A verbatim copy of the lines from the one with "Click the browser Forward arrow button" through the final line below is required; print it and nothing else.

--- Input data ---

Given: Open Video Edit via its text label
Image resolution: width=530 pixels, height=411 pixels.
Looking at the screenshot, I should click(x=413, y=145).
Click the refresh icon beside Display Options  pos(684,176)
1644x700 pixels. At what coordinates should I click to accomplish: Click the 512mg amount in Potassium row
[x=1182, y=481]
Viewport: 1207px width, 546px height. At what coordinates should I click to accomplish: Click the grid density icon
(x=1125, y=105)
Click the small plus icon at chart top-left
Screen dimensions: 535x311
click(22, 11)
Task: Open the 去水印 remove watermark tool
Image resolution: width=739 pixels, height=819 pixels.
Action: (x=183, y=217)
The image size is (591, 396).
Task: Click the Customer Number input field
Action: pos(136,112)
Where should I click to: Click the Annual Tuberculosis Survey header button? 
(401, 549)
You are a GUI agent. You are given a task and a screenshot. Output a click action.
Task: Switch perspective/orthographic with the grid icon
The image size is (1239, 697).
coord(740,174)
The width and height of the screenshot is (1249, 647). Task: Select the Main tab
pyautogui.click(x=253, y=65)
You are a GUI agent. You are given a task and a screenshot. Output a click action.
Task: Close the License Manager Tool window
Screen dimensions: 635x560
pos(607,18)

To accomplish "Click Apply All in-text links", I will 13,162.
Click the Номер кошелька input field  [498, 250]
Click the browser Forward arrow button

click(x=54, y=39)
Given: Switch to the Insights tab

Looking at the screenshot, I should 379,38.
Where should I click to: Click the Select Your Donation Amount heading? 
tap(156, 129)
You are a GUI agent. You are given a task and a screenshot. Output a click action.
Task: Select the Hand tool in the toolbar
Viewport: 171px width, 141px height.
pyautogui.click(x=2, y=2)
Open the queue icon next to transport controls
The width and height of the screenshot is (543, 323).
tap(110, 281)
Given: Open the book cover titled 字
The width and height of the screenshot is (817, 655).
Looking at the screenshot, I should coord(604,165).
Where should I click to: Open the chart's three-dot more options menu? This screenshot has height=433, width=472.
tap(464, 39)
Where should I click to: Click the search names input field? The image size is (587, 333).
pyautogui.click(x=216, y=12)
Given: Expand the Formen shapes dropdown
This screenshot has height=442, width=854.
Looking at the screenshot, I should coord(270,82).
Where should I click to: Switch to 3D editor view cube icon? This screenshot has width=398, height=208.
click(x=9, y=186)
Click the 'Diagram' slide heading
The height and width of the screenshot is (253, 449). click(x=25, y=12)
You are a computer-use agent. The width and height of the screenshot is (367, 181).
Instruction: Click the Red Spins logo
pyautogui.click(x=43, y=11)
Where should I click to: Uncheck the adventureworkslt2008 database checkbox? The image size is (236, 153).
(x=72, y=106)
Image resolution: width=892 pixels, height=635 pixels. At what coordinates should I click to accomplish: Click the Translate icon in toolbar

---

▶ **Answer area**
Click the browser Forward arrow button

click(x=54, y=39)
Given: Switch to the Insights tab

Looking at the screenshot, I should 379,38.
Where should I click to: Click the Select Your Donation Amount heading? 
tap(156, 129)
You are a GUI agent. You are given a task and a screenshot. Output a click action.
Task: Select the Hand tool in the toolbar
Viewport: 171px width, 141px height.
pyautogui.click(x=2, y=2)
Open the queue icon next to transport controls
The width and height of the screenshot is (543, 323).
tap(110, 281)
Given: Open the book cover titled 字
The width and height of the screenshot is (817, 655).
Looking at the screenshot, I should coord(604,165).
Where should I click to: Open the chart's three-dot more options menu? This screenshot has height=433, width=472.
tap(464, 39)
Where should I click to: Click the search names input field? The image size is (587, 333).
pyautogui.click(x=216, y=12)
Given: Expand the Formen shapes dropdown
This screenshot has height=442, width=854.
Looking at the screenshot, I should coord(270,82).
Where should I click to: Switch to 3D editor view cube icon? This screenshot has width=398, height=208.
click(x=9, y=186)
Click the 'Diagram' slide heading
The height and width of the screenshot is (253, 449). click(x=25, y=12)
You are a computer-use agent. The width and height of the screenshot is (367, 181).
Instruction: Click the Red Spins logo
pyautogui.click(x=43, y=11)
Where should I click to: Uncheck the adventureworkslt2008 database checkbox? The image size is (236, 153).
(x=72, y=106)
Image resolution: width=892 pixels, height=635 pixels. At what coordinates should I click to accomplish: Click the Translate icon in toolbar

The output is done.